That’s right. Avengers: Endgame, the Most Ambitious Crossover Event in Cinematic History, is now in theaters, and no one is safe. Not even the half of the universe that survived Thanos’s feted “snap”.

Google searches for “how to avoid spoilers” have reached a record high. The second and third-highest spikes on the timeline below line up with the releases of Star Wars: The Force Awakens (2015) and Avengers: Infinity War (2018).

Various media outlets have published guides to avoiding spoilers, but between the leaked film footage and younger generation­s’ taste for ironysoake­d memes, even the most fastidious among us can’t guarantee living spoiler-free. One Twitter user even complained that some malicious pranksters had attached the leaked footage at the end of a popular meme from the videogame Marvel vs Capcom 2.

Marvel Studios has taken note, rolling out a social media campaign to get viewers to keep mum. A Friday morning

tweet by Mark Ruffalo with the hashtag #DontSpoilT­heEndgame garnered 26,000 likes in two hours; a video by Marvel featuring the cast of the film – tagline: “Don’t do it” – has been seen 2.6m times in 26 hours, all in the hopes that people will keep the spoilers to themselves.

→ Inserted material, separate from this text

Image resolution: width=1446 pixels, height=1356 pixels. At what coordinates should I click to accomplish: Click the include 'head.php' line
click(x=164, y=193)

Meghan, 20, of New York, thinks “it’s really messed up” when people tweet spoilers. She runs the Twitter account @princeofas­gards, which she started in 2017 to discuss the Marvel universe with other like-minded fans. Her display name currently advertises that her account is “spoiler-free”.

“I know it’s hard not to talk about it, but I’ve been direct messaging people who have seen it just so I can vent and talk about it without spoiling it for others. A lot of people who follow me haven’t seen the movie yet, and they deserve to be surprised regardless of how much later they see it!”

And as for “no-context spoilers” – memes containing stock photos and other “unrelated” pictures that describe major plot points for those in the know – Meghan thinks those are just as bad. She says it’s “unfair to the people who haven’t seen it”.

Adriana, 23, agrees. “The fandom knows too many details about these characters so what might pass by casual viewers wouldn’t be the same to fans.”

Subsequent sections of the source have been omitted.